Return exactly the span of lines in the following data that opens with the line containing "Task: Open the Guitars menu" and closes with the line containing "Add a tag using". Include nothing else.

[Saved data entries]
◆ ◆ ◆ ◆

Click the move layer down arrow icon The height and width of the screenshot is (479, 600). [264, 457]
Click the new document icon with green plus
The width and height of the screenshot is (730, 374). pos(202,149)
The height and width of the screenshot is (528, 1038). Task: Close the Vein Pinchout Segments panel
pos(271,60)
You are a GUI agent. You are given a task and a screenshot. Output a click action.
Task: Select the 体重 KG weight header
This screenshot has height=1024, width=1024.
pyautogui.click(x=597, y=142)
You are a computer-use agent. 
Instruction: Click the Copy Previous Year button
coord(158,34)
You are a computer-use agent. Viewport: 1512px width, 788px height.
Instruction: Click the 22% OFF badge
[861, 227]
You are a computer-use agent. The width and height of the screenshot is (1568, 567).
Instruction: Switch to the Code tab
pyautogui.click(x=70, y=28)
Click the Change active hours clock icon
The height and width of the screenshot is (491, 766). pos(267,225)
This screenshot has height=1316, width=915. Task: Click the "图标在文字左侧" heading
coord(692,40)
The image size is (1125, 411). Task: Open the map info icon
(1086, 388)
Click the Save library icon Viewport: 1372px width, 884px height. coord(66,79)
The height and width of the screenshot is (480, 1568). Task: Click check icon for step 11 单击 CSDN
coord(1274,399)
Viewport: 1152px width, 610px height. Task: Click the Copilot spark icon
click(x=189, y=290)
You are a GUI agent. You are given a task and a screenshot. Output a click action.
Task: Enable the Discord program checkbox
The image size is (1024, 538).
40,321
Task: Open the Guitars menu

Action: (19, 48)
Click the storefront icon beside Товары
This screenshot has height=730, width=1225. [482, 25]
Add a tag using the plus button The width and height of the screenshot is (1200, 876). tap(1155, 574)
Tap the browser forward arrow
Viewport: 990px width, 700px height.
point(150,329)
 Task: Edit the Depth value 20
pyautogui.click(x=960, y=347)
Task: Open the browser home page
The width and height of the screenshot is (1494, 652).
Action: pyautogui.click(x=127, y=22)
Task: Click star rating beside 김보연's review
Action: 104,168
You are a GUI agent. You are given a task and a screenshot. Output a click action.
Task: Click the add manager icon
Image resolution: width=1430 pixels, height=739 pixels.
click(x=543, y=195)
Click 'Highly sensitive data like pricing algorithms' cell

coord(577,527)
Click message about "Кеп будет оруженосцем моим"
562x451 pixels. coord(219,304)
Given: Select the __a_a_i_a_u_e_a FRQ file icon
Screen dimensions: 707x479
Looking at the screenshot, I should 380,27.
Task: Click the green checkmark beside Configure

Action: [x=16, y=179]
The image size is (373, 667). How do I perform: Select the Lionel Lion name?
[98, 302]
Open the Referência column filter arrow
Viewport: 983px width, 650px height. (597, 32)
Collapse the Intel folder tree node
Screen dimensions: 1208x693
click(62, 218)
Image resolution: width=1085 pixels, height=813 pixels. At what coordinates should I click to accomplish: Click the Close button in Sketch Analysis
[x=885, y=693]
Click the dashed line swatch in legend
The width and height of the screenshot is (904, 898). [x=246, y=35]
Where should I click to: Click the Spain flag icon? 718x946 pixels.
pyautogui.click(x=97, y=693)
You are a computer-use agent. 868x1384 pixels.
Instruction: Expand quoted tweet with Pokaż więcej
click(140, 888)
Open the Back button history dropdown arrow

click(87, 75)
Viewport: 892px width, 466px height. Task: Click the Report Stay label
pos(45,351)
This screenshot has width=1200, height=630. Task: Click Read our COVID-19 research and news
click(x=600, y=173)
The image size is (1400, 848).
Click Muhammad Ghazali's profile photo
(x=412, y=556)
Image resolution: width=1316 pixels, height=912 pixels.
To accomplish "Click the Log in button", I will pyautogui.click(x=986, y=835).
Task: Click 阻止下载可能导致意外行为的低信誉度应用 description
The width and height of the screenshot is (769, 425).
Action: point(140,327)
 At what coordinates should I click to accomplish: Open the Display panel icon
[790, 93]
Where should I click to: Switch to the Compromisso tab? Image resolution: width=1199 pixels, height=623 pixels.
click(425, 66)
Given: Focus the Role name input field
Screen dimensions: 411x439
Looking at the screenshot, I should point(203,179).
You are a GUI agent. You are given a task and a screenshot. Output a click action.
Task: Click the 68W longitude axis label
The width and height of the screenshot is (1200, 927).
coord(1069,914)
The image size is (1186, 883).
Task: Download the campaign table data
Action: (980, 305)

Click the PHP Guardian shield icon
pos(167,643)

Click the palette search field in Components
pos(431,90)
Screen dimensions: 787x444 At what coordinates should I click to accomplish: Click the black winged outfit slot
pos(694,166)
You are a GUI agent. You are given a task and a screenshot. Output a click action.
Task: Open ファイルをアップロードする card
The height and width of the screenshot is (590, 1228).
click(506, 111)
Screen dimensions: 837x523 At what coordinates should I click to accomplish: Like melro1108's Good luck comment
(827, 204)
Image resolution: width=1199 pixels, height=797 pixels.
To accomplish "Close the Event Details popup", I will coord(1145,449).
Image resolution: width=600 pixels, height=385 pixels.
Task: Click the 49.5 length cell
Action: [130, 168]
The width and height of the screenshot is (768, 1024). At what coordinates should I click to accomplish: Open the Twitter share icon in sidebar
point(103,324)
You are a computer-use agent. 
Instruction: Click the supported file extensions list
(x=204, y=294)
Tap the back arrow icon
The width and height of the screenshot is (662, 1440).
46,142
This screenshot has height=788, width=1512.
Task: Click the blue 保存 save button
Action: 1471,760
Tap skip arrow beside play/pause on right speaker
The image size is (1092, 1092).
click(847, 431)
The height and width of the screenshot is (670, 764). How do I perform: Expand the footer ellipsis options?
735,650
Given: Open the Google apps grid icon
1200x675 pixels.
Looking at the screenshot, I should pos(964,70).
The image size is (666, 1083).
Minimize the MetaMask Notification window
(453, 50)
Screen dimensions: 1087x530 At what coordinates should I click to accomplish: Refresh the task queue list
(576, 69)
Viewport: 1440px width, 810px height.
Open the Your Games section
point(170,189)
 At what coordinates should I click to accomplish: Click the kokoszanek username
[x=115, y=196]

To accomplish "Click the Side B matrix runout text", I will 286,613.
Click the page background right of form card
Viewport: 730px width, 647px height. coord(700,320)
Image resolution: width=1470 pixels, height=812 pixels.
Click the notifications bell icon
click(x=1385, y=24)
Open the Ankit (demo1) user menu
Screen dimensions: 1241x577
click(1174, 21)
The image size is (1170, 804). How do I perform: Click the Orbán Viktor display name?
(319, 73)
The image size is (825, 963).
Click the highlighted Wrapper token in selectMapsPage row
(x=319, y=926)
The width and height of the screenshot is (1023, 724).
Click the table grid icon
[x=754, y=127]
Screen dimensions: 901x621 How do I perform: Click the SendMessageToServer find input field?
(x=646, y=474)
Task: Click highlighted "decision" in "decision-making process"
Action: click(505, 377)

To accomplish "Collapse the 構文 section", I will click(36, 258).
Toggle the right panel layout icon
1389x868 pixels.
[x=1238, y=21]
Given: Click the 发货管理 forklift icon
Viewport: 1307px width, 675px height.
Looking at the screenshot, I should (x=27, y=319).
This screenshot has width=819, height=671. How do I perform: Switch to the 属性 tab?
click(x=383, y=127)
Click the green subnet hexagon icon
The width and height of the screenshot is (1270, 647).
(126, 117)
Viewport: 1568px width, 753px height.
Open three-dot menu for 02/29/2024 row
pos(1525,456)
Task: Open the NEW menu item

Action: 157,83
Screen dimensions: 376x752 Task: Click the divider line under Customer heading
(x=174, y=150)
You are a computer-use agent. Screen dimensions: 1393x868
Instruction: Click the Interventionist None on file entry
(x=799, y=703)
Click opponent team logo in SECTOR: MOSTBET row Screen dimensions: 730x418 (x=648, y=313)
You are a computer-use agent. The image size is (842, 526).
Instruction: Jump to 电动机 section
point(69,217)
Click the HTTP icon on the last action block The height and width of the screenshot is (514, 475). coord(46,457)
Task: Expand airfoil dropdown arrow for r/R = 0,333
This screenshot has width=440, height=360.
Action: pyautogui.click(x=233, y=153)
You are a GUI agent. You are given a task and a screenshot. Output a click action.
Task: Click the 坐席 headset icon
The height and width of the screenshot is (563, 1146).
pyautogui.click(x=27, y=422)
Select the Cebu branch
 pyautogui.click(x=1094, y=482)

◆ ◆ ◆ ◆

RESPONSE TO THE TASK:
Task: Open the Guitars menu

Action: (19, 48)
Click the storefront icon beside Товары
This screenshot has height=730, width=1225. [482, 25]
Add a tag using the plus button The width and height of the screenshot is (1200, 876). tap(1155, 574)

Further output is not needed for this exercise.